[Provided data Boundary: Start]

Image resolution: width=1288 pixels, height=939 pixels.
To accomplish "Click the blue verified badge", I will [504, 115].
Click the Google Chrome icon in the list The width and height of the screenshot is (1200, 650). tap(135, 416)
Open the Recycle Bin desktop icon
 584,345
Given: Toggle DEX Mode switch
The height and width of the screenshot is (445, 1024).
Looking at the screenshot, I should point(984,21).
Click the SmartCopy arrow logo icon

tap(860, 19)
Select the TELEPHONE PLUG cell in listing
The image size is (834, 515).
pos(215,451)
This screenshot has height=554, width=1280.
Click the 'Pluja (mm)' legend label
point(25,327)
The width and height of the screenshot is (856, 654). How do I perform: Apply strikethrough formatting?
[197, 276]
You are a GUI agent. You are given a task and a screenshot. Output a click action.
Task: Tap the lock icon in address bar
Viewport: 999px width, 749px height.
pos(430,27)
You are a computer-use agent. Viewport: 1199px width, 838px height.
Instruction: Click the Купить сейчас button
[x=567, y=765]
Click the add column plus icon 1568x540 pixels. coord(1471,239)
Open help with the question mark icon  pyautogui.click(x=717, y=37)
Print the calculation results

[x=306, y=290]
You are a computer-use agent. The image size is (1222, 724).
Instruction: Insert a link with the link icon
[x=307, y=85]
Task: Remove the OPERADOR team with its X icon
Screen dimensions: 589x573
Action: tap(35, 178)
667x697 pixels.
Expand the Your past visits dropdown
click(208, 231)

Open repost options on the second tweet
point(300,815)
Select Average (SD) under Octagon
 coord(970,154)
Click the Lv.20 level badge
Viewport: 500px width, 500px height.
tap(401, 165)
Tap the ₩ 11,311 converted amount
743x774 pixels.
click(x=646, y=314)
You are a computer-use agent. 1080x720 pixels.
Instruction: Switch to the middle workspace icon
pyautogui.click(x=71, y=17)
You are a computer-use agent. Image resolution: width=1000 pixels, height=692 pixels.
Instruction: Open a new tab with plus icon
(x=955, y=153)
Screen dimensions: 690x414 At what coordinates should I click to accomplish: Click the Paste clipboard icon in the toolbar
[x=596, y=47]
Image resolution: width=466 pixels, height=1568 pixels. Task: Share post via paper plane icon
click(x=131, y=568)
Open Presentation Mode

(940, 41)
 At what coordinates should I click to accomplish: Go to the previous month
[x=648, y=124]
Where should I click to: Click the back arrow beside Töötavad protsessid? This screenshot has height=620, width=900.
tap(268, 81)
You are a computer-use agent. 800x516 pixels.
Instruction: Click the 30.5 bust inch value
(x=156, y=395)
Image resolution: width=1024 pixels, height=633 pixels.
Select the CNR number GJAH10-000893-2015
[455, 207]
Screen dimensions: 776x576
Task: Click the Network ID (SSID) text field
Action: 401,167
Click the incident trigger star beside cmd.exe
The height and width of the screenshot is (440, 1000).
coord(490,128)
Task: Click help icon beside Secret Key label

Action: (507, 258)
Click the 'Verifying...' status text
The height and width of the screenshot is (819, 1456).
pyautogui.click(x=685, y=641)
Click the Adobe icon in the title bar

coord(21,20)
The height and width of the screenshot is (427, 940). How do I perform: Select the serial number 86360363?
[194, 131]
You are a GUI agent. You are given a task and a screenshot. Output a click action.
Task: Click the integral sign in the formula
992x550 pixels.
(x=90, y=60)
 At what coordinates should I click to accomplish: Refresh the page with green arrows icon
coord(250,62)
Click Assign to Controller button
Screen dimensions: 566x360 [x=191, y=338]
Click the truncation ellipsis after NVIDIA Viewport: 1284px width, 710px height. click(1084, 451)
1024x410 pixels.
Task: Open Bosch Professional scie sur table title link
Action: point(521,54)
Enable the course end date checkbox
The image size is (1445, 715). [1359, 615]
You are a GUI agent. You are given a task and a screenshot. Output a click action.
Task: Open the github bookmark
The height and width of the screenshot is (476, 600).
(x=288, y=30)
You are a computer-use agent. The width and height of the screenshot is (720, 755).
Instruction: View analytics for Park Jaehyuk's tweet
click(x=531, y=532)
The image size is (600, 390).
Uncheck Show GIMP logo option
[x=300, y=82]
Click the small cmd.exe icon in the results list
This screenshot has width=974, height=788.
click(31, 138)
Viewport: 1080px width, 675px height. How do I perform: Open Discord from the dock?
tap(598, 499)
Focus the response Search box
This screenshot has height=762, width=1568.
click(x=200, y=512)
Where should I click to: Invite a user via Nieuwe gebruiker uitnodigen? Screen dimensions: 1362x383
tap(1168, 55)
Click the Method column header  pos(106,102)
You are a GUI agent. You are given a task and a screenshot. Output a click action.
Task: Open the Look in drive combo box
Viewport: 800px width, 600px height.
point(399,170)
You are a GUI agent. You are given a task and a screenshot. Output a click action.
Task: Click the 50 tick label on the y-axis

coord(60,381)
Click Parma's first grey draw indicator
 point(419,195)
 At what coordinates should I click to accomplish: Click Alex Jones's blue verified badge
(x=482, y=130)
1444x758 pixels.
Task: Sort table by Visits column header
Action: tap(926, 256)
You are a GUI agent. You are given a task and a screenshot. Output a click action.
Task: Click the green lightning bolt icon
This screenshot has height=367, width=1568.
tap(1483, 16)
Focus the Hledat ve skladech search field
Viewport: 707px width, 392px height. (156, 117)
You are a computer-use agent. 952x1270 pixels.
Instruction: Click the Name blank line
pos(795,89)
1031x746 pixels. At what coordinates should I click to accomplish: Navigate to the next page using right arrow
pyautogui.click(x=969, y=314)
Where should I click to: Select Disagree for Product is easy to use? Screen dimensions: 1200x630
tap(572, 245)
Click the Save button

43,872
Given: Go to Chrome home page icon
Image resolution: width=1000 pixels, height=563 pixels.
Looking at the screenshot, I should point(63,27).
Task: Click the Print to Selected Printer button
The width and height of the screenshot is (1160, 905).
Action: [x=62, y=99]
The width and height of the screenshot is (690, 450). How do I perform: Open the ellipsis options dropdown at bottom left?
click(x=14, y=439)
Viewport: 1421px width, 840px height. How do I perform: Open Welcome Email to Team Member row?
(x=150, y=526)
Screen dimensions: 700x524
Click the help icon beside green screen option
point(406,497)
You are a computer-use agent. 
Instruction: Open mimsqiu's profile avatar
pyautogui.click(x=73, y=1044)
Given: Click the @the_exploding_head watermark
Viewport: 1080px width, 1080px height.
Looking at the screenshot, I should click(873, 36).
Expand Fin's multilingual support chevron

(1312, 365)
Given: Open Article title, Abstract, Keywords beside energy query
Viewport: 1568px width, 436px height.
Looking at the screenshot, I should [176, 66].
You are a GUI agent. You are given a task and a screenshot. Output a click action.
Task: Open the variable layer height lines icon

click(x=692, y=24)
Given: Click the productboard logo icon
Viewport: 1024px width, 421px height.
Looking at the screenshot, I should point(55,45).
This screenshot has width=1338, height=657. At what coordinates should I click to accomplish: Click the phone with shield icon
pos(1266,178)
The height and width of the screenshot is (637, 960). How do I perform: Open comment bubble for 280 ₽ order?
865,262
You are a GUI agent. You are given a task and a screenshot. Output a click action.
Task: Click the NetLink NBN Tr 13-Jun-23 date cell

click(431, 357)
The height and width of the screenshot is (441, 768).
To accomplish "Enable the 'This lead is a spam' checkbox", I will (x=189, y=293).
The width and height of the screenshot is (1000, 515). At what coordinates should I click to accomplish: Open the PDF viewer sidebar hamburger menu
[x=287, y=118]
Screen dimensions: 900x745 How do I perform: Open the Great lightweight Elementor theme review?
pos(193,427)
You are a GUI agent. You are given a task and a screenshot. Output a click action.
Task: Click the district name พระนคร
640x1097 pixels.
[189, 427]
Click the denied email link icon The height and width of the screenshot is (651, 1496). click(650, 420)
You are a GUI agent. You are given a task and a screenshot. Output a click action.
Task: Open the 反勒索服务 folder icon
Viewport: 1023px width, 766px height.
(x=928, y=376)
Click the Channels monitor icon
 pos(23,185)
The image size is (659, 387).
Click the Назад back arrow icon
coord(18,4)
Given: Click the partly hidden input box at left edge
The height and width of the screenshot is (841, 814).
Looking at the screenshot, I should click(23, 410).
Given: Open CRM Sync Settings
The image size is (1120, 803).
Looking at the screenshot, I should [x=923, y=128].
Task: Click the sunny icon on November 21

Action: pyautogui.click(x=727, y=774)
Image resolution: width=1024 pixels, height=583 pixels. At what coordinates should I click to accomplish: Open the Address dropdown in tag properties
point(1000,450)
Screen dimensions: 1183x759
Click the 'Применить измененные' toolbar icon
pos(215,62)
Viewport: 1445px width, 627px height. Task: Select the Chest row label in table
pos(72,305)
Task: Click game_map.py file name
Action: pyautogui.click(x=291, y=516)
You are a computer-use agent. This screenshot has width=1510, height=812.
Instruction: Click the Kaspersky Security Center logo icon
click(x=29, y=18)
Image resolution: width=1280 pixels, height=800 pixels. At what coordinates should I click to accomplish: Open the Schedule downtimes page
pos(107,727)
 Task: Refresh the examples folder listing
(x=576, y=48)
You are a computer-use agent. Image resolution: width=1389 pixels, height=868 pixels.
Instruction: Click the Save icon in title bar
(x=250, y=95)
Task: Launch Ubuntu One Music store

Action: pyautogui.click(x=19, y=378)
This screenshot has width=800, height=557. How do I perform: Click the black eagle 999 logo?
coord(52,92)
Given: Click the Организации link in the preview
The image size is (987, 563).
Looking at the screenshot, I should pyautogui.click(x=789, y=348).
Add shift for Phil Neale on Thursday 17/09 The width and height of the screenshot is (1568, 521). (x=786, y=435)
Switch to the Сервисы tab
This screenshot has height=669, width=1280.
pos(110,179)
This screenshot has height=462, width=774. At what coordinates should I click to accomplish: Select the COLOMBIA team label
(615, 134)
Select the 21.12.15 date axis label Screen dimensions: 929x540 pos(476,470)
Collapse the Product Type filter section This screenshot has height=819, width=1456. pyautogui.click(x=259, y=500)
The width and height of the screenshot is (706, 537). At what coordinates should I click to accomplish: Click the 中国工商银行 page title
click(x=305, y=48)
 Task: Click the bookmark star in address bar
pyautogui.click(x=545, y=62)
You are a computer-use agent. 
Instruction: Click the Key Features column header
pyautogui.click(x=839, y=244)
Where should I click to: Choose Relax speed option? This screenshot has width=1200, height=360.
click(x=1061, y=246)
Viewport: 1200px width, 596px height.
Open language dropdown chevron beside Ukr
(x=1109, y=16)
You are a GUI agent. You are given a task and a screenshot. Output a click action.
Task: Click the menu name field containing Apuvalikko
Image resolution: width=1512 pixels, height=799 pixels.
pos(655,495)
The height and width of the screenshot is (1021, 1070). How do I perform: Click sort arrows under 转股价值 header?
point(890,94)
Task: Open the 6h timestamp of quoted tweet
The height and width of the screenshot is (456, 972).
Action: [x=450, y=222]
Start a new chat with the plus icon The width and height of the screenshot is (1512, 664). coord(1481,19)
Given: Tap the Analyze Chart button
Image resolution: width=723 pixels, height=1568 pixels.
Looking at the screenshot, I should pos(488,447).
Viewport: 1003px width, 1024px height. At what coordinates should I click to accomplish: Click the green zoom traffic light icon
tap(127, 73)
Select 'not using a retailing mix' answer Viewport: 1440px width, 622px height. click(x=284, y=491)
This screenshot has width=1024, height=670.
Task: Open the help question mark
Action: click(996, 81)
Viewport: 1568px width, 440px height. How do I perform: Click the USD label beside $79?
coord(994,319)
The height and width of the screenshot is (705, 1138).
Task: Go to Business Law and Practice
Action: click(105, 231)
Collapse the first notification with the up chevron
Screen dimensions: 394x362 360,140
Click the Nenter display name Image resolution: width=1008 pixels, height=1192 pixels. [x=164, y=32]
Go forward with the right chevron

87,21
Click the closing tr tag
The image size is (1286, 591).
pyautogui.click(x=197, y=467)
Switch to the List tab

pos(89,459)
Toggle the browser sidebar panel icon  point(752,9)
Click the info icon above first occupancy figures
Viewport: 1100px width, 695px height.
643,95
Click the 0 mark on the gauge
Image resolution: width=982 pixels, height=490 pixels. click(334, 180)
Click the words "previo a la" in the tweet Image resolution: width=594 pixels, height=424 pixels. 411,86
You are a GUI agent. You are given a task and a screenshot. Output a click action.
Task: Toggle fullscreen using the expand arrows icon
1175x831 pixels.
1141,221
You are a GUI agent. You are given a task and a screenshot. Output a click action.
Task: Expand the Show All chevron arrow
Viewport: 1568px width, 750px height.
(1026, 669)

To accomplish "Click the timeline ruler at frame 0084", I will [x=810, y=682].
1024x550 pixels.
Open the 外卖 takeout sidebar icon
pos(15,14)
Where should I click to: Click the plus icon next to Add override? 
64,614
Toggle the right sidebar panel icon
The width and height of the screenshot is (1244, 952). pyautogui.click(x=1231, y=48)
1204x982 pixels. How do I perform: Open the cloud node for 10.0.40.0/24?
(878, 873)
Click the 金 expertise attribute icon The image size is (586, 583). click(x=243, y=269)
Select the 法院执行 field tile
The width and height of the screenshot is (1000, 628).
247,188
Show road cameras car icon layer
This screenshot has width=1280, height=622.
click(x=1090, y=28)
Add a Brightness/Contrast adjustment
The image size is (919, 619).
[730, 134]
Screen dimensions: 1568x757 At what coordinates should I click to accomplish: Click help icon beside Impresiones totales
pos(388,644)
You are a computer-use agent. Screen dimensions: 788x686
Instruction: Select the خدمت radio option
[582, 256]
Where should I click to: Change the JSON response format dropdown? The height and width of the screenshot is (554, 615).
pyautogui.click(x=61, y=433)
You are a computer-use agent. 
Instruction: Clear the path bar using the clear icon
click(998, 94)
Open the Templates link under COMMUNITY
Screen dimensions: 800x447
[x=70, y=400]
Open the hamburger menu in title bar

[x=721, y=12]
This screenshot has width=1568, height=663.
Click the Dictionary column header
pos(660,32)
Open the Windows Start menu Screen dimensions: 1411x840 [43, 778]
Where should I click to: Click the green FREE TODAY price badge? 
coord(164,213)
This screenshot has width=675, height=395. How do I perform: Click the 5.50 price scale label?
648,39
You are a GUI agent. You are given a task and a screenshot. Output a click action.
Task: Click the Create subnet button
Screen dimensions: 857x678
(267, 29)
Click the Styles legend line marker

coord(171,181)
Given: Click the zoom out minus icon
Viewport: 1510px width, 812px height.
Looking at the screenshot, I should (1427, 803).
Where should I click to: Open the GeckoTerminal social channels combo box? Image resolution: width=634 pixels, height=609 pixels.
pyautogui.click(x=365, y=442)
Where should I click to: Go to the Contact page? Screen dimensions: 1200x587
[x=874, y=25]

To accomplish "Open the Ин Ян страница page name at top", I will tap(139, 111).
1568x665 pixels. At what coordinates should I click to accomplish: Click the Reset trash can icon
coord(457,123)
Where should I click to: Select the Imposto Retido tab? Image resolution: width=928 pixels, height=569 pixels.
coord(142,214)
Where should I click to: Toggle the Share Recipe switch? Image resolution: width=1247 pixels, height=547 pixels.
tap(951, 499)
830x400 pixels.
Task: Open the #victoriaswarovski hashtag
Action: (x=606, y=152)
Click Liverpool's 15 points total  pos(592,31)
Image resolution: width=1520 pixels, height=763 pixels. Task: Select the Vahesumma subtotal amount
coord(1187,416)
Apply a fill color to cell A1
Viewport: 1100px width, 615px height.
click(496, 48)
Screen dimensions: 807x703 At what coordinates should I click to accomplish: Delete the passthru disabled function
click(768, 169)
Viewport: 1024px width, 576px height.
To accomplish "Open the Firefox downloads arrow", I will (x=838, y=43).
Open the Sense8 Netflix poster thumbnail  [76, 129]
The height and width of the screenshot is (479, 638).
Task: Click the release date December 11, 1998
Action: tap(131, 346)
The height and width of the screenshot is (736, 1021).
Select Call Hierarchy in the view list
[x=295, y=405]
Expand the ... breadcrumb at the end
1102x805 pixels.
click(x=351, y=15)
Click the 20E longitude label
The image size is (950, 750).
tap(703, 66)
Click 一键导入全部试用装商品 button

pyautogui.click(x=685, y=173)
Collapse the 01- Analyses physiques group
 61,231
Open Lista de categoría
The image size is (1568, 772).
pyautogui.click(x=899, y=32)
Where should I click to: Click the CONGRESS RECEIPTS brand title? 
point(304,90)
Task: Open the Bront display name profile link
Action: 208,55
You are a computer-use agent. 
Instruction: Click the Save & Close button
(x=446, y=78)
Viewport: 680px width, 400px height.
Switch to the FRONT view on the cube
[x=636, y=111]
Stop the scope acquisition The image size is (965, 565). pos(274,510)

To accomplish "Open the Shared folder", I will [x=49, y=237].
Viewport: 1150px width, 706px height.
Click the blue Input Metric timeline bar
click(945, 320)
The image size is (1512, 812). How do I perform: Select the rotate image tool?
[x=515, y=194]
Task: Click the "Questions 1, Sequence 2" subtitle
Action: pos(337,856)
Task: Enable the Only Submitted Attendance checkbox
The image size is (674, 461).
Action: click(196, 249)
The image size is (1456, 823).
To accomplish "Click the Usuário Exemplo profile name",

[Provided data Boundary: End]

What the task asks:
Quote in full each line from the top of the records above through the line with "Given: Toggle DEX Mode switch"; stop after that line.

Written answer:
Image resolution: width=1288 pixels, height=939 pixels.
To accomplish "Click the blue verified badge", I will [504, 115].
Click the Google Chrome icon in the list The width and height of the screenshot is (1200, 650). tap(135, 416)
Open the Recycle Bin desktop icon
 584,345
Given: Toggle DEX Mode switch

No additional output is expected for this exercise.